Text:

A BLAST array job for the SANBI cluster

If you want to query a BLAST database with a large number of input query sequences, you might want to use this script. The easy way to gain speed for a BLAST search is to split the input set of query sequences (using a script such as split_fasta.py or (if the sequences don’t contain linebreaks) you can use split or you can use csplit) into multiple parts and run the BLAST search as an array job. For this script, you need a working directory containing these subdirectories:

in/ - a directory containing your split queries in files named *.fasta
out/ - an empty output directory
logs/ - an empty log directory

Tune your splitting for efficiency: if your queries are too small, the time to start running will make the search inefficient. If your queries are too large, the jobs will run too long – remember that the timelimit on the default all.q is 8 hours.

Uljana and I wrote the script below to actually run the array job. If your working directory was, for example, /cip0/research/rosemary/blast and you saved this script as blastplus_array.sh and you have 20 input query files, then you could submit the script with:

qsub -wd /cip0/research/rosemary/blast -t 1-20 blastplus_array.sh

Note that each use can have at most 20 jobs running on the cluster at any one time, so your queries will run in blocks of 20 jobs at a time. The raw source code is available and easier to copy than the listing below. Also note that you probably want to customise the actual BLAST command line (at the end of the script). The one in here was designed to pick up taxonomy information from the local install of the NR database – useful for doing a metagenomic scan.

Data listing:

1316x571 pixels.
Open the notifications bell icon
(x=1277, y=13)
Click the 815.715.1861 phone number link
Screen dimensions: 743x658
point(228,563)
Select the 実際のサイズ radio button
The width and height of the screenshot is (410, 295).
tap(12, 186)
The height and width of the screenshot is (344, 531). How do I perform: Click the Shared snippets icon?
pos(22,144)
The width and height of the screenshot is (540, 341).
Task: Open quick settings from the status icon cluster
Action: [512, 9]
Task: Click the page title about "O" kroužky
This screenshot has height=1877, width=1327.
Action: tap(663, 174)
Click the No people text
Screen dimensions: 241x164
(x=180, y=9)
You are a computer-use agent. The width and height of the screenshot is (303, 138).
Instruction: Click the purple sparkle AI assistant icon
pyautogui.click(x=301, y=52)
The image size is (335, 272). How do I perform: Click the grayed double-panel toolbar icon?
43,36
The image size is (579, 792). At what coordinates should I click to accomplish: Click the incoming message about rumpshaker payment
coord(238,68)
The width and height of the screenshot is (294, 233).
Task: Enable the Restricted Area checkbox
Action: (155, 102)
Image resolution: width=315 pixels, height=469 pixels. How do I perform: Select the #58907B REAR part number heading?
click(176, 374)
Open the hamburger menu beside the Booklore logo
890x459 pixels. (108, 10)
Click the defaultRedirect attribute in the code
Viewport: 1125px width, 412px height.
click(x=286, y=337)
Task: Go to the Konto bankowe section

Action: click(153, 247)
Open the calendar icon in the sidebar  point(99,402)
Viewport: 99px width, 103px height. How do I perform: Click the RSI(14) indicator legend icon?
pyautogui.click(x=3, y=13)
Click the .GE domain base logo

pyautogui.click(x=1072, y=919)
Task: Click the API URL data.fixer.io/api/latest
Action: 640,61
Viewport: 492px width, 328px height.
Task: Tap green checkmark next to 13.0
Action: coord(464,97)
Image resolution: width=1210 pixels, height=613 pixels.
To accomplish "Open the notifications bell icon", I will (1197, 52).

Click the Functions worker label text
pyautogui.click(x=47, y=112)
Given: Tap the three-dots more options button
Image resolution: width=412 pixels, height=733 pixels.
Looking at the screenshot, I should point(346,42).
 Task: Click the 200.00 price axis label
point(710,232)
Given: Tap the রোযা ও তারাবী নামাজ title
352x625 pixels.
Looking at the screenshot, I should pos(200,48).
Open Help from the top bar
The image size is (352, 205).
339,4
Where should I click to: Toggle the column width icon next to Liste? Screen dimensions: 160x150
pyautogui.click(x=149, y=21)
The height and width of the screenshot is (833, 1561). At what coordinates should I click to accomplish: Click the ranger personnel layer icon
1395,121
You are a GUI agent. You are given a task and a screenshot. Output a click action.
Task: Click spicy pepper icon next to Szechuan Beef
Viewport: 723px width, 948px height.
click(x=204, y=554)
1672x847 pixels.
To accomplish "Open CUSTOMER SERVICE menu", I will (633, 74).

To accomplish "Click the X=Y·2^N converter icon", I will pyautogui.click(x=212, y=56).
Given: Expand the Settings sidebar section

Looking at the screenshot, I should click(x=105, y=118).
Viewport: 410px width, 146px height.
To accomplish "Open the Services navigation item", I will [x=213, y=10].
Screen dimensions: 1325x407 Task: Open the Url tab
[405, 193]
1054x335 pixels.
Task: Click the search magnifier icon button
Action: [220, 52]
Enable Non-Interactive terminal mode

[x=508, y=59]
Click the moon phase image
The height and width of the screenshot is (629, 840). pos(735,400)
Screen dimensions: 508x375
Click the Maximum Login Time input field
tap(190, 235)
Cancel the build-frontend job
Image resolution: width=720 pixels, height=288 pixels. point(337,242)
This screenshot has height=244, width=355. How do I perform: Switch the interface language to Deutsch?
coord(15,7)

Task requirements:
Please reproduce the BLAST array job text in full, word for word. The data has no part in this.

The answer:
A BLAST array job for the SANBI cluster

If you want to query a BLAST database with a large number of input query sequences, you might want to use this script. The easy way to gain speed for a BLAST search is to split the input set of query sequences (using a script such as split_fasta.py or (if the sequences don’t contain linebreaks) you can use split or you can use csplit) into multiple parts and run the BLAST search as an array job. For this script, you need a working directory containing these subdirectories:

in/ - a directory containing your split queries in files named *.fasta
out/ - an empty output directory
logs/ - an empty log directory

Tune your splitting for efficiency: if your queries are too small, the time to start running will make the search inefficient. If your queries are too large, the jobs will run too long – remember that the timelimit on the default all.q is 8 hours.

Uljana and I wrote the script below to actually run the array job. If your working directory was, for example, /cip0/research/rosemary/blast and you saved this script as blastplus_array.sh and you have 20 input query files, then you could submit the script with:

qsub -wd /cip0/research/rosemary/blast -t 1-20 blastplus_array.sh

Note that each use can have at most 20 jobs running on the cluster at any one time, so your queries will run in blocks of 20 jobs at a time. The raw source code is available and easier to copy than the listing below. Also note that you probably want to customise the actual BLAST command line (at the end of the script). The one in here was designed to pick up taxonomy information from the local install of the NR database – useful for doing a metagenomic scan.